Integrating Trig Functions

[dagr8est]

Sorry, this is kind of hard to type in computer language so bare with me. Pretend that "S" is the integral symbol.

Question:
Solve the indefinite integral: S sin^2(x/4)dx

Let x/4 = a
da/dx = 1/4
da = 1/4dx

S sin^2(x/4)dx
= 4 S sin^2(a)da

Is that the correct substitution and what am I supposed to do after that?

 

[soroban]

Hello, dagr8est!


With \(\displaystyle \sin^2\theta\) or \(\displaystyle \cos^2\theta\), we need these identities:

\(\displaystyle \L\;\;\;[1]\;\sin^2\theta \:=\:\frac{1\,-\,\cos2\theta}{2}\;\;\;\;\;[2]\;\cos^2\theta\:=\:\frac{1\,+\,2\cos\theta}{2}\)

\(\displaystyle \L\int \sin^2\left(\frac{x}{4}\right)\,dx\)

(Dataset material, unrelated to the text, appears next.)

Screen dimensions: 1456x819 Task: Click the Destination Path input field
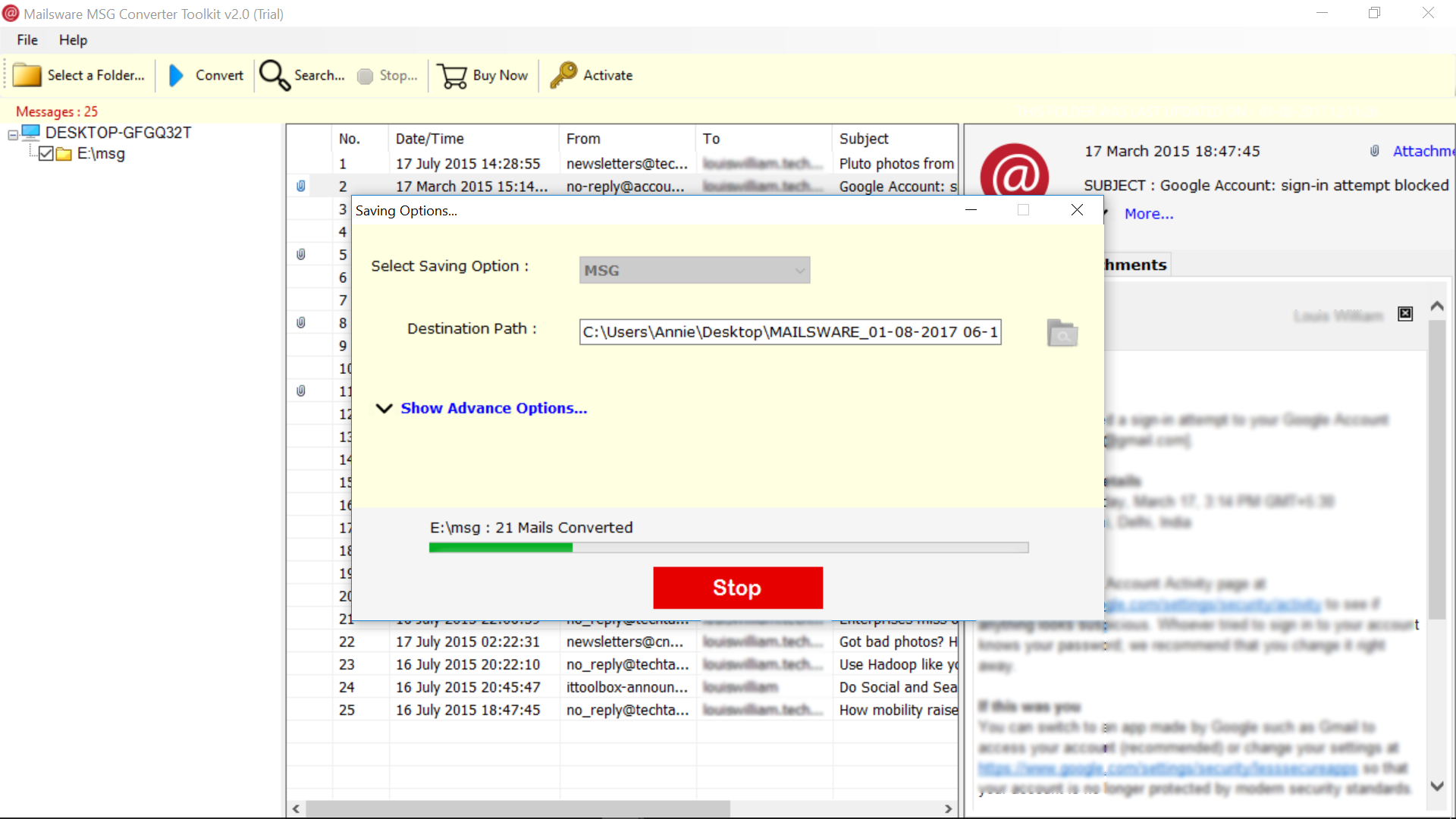789,332
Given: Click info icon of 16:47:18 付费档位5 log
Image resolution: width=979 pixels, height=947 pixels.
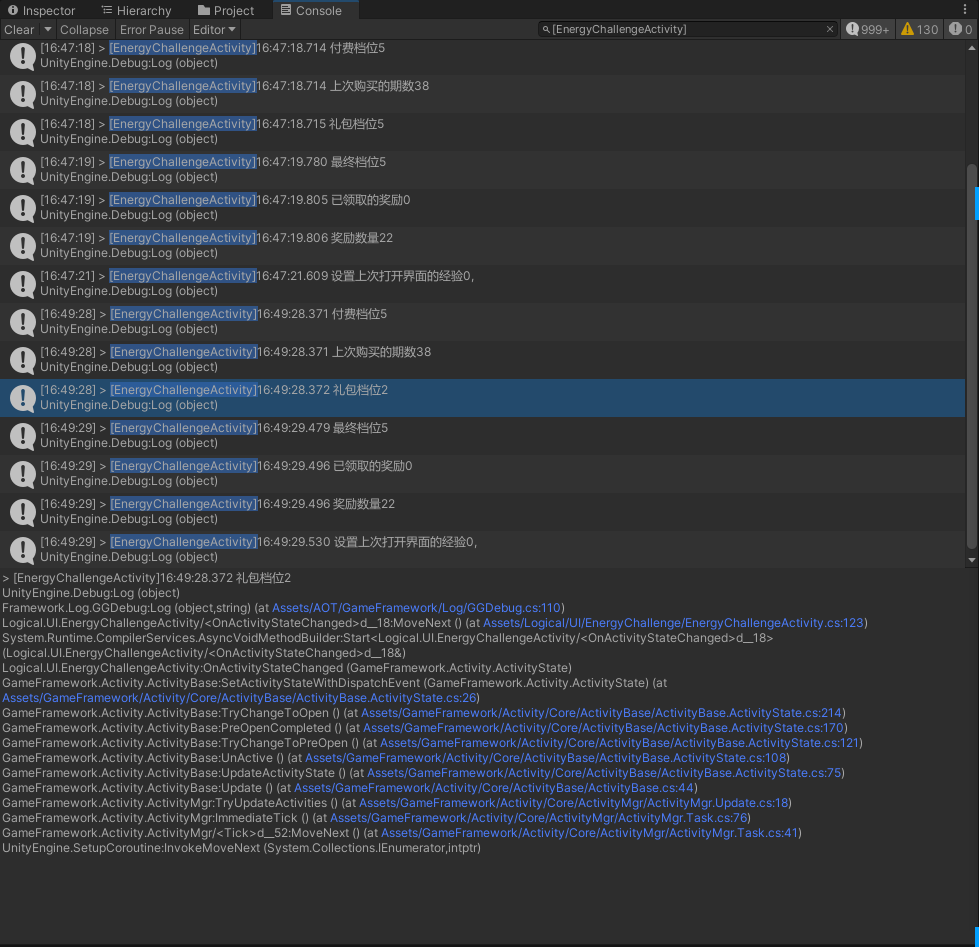Looking at the screenshot, I should click(x=23, y=56).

Using [1], we have: \(\displaystyle \L\:\frac{1}{2}\int\left[1\,-\,\cos\left(\frac{x}{2}\right)\right]\,dx \;=\;\frac{1}{2}\int dx \,-\,\frac{1}{2}\int\cos\left(\frac{x}{2}\right)\,dx\)

Then for the second integral, let \(\displaystyle \L\, u \,=\,\frac{x}{2}\)